Hate at least has a pulse. Hate burns calories. Hate writes blistering speeches in the shower and wins imaginary arguments with stunning eloquence and excellent lighting.
The opposite of love is apathy.
Apathy is the shrug. The blinking yellow light of the soul. Not red. Not urgent. It doesn’t even care enough to be mad.
I once saw apathy reach Olympic-level performance at the Gaylord Opryland in Nashville. If you’ve never been, this is not just a hotel. It is a small nation-state. It has its own weather patterns. You could enter as a young woman and exit with grandchildren.
You do not “run down to the lobby real quick.” You carb-load. You pack a rucksack and notify next of kin if you don’t return by daybreak.
One afternoon my roommate went back to our room to grab her phone charger and change clothes. She swiped her key.
Blinking yellow.
You know the light. The one that says, “I acknowledge your attempt. I reject your existence.”
So she walked. A literal half mile to the lobby. The front desk employee clickity-clacked on her computer confidently, as though solving global cybercrime. New key issued. Optimism restored.
She walked back to the room.
Swipe.
Blinking yellow.
Back to the lobby. Clickity-clack.
Back to the room. Blinking yellow.
By now she had logged two miles. Not because she was trying to get her steps in. Because she wanted to get into her suitcase.
Her phone? Dead.
Charger? Inside the locked room.
Her last nerve? On life support.
So she walked again. Another half mile. Same front desk lady. Same clickity-clack. Same facial expression that says, “This is definitely a you problem.”
Back to the room. Swipe.
Blinking yellow.
At this point most of us would have started a small fire in the hallway just to feel something. But instead she called security from one of those wall phones that feels like it should connect you directly to 1987.
Security told her she needed to go back to the lobby.
Friends. She walked. Again.
When she finally spoke to a manager and calmly recounted the two-hour pilgrimage, the manager simply handed her another key. No apology. No visible emotion. No “Let me personally fix this.” Just the steady gaze of someone who would absolutely let you circle that indoor river system until retirement.
My friend summed it up perfectly when she told the manager, “Your employees would have let me walk back and forth a hundred times and not even cared.”
That’s apathy.
Not villainy. Not rage. Just the total absence of “Oh wow, that sounds awful. How can I help?”
Now let me contrast that with New Mexico.
We’ve only lived here ten months, but when people ask what I think of it, I always say two things: the natural beauty is stunning, and the people are aggressively nice.
Like suspiciously nice.
The barista?

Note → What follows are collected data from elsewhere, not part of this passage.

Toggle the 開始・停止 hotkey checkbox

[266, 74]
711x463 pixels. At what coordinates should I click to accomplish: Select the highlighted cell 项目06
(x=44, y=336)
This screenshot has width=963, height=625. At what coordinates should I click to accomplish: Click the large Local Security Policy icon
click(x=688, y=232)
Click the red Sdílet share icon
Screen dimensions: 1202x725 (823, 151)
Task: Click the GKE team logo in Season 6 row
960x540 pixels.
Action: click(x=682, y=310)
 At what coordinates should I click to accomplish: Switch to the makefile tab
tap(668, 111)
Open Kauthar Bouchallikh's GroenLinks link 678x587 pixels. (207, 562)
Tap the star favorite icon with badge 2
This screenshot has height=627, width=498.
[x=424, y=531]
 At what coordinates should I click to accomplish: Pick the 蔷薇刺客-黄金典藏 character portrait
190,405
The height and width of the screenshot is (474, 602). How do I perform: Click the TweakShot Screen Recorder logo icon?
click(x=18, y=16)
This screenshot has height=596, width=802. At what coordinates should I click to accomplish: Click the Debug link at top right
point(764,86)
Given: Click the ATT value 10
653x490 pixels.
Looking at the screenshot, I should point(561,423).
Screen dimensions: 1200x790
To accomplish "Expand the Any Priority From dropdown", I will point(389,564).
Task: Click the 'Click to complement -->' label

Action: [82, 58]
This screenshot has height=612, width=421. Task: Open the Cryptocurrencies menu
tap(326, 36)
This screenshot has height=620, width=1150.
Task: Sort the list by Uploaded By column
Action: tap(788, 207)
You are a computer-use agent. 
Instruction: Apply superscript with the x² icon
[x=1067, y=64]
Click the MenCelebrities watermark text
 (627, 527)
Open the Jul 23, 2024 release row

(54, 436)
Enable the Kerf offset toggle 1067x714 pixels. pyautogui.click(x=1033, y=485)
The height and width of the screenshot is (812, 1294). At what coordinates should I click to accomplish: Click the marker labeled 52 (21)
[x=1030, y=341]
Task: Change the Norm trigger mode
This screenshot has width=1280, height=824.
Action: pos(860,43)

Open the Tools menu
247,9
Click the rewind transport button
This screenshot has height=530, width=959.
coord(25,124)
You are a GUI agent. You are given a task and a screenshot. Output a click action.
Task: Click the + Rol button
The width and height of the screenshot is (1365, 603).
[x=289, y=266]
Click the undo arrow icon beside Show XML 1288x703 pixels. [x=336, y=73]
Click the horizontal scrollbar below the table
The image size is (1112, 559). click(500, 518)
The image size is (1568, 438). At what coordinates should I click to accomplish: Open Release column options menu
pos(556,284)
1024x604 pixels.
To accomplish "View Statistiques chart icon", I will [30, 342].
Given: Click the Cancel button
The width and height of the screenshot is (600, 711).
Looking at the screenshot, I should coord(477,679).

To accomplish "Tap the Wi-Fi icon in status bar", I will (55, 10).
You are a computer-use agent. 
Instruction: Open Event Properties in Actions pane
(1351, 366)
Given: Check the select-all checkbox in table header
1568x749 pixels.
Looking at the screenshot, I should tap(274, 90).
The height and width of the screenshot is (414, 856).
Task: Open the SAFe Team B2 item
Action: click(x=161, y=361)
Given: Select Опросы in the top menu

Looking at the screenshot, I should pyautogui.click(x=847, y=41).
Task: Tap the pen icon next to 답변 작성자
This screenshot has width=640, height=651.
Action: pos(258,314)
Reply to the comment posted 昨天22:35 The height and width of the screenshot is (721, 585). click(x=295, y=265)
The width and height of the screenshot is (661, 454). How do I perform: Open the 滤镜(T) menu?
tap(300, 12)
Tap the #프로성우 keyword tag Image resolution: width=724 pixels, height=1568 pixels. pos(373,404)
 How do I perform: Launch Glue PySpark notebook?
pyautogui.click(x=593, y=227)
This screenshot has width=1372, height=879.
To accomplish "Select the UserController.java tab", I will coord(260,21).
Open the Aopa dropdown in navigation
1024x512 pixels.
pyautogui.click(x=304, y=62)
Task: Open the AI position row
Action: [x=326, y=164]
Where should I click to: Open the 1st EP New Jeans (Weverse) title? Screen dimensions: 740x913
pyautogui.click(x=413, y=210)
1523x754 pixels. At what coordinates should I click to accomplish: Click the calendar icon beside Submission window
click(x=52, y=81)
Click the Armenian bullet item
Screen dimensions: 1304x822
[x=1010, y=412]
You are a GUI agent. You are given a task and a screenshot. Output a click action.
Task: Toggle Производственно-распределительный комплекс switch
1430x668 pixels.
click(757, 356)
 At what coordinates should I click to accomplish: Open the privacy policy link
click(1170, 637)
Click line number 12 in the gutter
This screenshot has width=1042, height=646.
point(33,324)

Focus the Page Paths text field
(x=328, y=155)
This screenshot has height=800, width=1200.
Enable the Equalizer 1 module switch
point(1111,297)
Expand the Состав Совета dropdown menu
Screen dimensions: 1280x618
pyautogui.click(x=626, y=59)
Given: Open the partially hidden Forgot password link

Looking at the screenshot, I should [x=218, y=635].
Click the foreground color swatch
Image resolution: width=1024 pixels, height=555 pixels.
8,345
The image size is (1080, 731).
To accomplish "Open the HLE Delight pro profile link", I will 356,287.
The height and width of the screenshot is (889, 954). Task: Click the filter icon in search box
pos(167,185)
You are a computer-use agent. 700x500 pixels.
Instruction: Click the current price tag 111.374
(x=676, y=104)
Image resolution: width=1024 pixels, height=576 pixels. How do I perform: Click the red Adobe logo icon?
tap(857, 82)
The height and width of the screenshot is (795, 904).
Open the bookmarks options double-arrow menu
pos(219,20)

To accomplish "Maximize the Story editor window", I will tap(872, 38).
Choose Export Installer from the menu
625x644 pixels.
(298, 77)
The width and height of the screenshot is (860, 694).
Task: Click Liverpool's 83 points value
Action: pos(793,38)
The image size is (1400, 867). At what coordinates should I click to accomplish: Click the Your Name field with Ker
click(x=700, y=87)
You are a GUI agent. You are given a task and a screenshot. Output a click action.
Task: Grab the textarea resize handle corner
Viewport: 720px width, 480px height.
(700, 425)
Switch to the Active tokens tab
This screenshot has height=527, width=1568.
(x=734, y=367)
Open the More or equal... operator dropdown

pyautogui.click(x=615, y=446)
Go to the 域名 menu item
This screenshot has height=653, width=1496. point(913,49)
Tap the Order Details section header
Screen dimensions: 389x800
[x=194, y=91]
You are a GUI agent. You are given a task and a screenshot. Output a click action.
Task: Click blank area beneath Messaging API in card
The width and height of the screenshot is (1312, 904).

Wants to know about your day and means it.
The UPS guy? Encourages you.
The Walmart checkout lady? Compliments your sweater.
The guy at the car wash? Acts like he’s been praying for you.
I don’t know what’s in the water, but we should bottle it. I joke (only half joking, really) that maybe everyone is just pleasantly high. There are a lot of dispensaries. A lot. Whatever the explanation — culture, altitude, cannabis — I am here for it.
Because once you experience that kind of baseline kindness, apathy becomes almost offensive. You can feel the difference immediately. One posture says, “That’s not my problem.” The other says, “Hey, I see you.”
So here’s the uncomfortable question:
When we’re the ones who need help, we want New Mexico.
When we’re the ones interrupted, do we default to Hotel Employee?
Because if I’m honest, I have absolutely been the front desk.
Apathy is efficient. It protects your time. It conserves your energy. Especially when you’re juggling carpool, work, dinner, laundry, and the general existential fatigue of living in 2026.
Apathy whispers, “You can’t fix everything. So fix nothing. Protect your little ecosystem.”
But kindness doesn’t require solving everything. It requires noticing something.
Apathy is “Call me if you need anything,” which we all know is code for “I hope you don’t.” It’s a decorative throw pillow of an offer.
Kindness inconveniences itself.
Kindness walks the metaphorical half mile with you.
Kindness sends the follow-up text.
Kindness asks, “Are you really okay?” and then waits without glancing at their watch.
It brings the casserole without a speech.
It says, “That’s not okay. Let me help.”
We are not called to solve every world crisis before dinner. We are called to love the actual person who lives two houses down. The friend who hasn’t shown up lately. The mom who keeps laughing but looks like she hasn’t slept since 2019.
When the world feels cold, small warmth feels radical.
Light is most dramatic in the dark — not at noon.
So maybe rejecting apathy looks less like a viral manifesto and more like interrupting your own comfort.
Less blinking yellow.
More offering a hand.
Because the world doesn’t need more shrugs. We’re already drowning in apathy.
It needs more people who care enough to stop the clickity-clack and say, “Wait. I will help you.”